Not like some soldier, tugging half-hearted
at the spear he’d just buried inside an enemy’s
eye, looked up to see a cavalryman wearing
a bouquet of arrows in his chest, his fresh-
beheaded horse still cantering down
into the churned clots of red mud
and thought, centaur. That had to be
at least a decade later, a plow vaulting
the stack of bones into a sower’s path.
The activation of Three Gorges Dam cut
off so many rivers mid-sprint that the Earth’s
rotation slowed, however imperceptibly. So
we’ve been gifted .03 extra seconds – what
will we do with such largesse? I’m still
having that dream where my draft card comes
and I can’t find a lighter to save my life,
and that dream where I’m a shopping cart
left on the far side of the parking lot
watching my friends nestle in the vestibule,
all lined up inside each other, and I wake up
hungry. The fleck of red at the edge
of an egg yolk makes me more upset
than the collected years of slave labor
trapped in my tennis shoes, my cell
phone. I want to approach the speed of light
where it’s huddled in the corner and throw
my coat over its shoulders. I want
to be held like a bullet in ballistic gel.

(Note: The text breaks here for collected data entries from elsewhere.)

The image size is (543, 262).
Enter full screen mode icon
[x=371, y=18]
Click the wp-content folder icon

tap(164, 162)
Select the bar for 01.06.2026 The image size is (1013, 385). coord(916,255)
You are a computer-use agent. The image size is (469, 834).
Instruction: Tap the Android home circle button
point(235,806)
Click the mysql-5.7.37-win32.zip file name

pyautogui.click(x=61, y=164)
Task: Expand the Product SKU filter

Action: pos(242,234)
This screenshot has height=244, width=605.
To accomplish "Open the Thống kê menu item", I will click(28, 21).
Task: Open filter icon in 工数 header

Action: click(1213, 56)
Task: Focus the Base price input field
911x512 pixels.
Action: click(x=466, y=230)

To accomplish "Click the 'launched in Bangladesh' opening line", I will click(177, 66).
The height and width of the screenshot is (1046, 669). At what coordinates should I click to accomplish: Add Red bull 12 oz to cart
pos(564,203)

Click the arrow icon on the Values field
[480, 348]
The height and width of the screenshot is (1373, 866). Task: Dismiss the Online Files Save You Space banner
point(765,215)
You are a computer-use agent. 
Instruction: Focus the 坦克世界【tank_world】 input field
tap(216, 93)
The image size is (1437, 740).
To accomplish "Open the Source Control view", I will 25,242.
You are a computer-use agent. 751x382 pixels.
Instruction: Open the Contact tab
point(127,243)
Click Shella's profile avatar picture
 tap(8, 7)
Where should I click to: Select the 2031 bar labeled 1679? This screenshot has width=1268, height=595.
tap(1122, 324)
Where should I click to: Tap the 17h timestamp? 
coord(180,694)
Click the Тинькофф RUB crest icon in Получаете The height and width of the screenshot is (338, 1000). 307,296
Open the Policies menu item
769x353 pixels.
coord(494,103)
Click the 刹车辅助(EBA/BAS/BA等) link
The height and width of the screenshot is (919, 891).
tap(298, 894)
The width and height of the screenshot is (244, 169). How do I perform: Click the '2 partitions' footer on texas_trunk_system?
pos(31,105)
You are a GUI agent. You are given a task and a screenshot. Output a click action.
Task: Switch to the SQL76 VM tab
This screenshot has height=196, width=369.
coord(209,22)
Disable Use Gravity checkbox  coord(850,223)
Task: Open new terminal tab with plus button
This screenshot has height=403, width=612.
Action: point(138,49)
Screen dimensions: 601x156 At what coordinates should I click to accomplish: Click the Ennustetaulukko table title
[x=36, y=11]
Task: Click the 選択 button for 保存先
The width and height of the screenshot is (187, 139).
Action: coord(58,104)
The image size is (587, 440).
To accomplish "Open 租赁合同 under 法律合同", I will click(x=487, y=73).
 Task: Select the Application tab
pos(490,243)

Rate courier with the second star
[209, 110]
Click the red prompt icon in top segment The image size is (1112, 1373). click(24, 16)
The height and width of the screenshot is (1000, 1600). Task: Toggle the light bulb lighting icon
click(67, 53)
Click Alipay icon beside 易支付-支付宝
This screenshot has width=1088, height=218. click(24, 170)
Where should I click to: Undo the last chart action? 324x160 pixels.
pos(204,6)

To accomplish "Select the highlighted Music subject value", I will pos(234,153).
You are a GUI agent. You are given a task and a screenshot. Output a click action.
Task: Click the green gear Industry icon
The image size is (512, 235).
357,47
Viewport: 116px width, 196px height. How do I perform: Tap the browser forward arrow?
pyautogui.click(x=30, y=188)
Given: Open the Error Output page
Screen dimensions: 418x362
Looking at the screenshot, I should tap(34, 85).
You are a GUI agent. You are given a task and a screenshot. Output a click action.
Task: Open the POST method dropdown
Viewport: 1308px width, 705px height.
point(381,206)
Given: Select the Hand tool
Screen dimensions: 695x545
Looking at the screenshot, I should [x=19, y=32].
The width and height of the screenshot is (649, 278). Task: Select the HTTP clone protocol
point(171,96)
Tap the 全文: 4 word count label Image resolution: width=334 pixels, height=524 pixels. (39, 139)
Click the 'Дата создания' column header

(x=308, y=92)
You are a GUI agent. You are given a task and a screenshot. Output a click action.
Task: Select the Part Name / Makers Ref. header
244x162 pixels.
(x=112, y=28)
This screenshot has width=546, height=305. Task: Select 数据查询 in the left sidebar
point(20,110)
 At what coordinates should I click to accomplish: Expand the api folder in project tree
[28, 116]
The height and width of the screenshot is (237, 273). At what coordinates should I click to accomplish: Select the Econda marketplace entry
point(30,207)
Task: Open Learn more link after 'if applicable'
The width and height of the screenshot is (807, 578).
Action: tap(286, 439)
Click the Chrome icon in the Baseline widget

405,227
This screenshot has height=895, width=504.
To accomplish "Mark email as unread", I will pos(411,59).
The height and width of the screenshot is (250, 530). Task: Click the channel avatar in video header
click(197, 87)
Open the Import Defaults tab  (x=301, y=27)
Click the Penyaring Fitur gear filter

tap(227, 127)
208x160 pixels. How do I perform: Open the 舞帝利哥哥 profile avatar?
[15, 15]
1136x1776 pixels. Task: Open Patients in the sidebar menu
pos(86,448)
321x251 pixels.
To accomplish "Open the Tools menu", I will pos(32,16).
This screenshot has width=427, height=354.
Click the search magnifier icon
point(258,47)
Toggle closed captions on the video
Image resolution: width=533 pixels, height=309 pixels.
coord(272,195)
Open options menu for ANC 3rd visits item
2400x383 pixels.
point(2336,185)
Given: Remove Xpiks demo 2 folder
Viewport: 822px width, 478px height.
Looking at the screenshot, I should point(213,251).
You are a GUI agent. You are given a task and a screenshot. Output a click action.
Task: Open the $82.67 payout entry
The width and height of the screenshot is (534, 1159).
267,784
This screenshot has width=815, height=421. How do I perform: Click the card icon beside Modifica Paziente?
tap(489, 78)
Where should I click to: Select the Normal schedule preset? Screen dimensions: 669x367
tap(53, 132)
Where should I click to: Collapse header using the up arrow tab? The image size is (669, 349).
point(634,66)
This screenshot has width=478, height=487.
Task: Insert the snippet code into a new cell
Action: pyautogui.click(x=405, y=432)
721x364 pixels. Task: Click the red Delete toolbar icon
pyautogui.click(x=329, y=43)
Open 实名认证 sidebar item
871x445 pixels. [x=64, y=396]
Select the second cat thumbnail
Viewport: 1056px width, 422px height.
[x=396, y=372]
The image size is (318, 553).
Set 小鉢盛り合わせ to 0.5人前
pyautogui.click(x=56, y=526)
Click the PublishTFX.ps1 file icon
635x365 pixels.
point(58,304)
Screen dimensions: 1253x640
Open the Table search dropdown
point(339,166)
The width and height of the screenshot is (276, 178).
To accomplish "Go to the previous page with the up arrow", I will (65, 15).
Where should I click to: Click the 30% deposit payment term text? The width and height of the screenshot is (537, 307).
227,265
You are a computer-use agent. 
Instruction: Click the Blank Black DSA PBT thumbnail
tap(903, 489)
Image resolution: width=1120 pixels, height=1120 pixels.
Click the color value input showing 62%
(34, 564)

Some languages lack past and future tense,
you have to get creative to express death
or again or we just, over the years, drifted
apart … similarly, I’ve tried to run
so fast the wind would have no choice
but to lift or obliterate me. Winter’s
been lit up by a barrage of false
springs—there are days so warm in January
I’m grateful for every oil spill that brought
us here. But winter comes back, and keeps
coming back, its flurries like a flock of pigeons
pecking expectantly at empty hands.
A HAMMER WEIGHS NOTHING AT THE TOP OF ITS ARC by Josh Myers
This poem won first prize in our 2019 Poetry Contest.

Photo used under CC.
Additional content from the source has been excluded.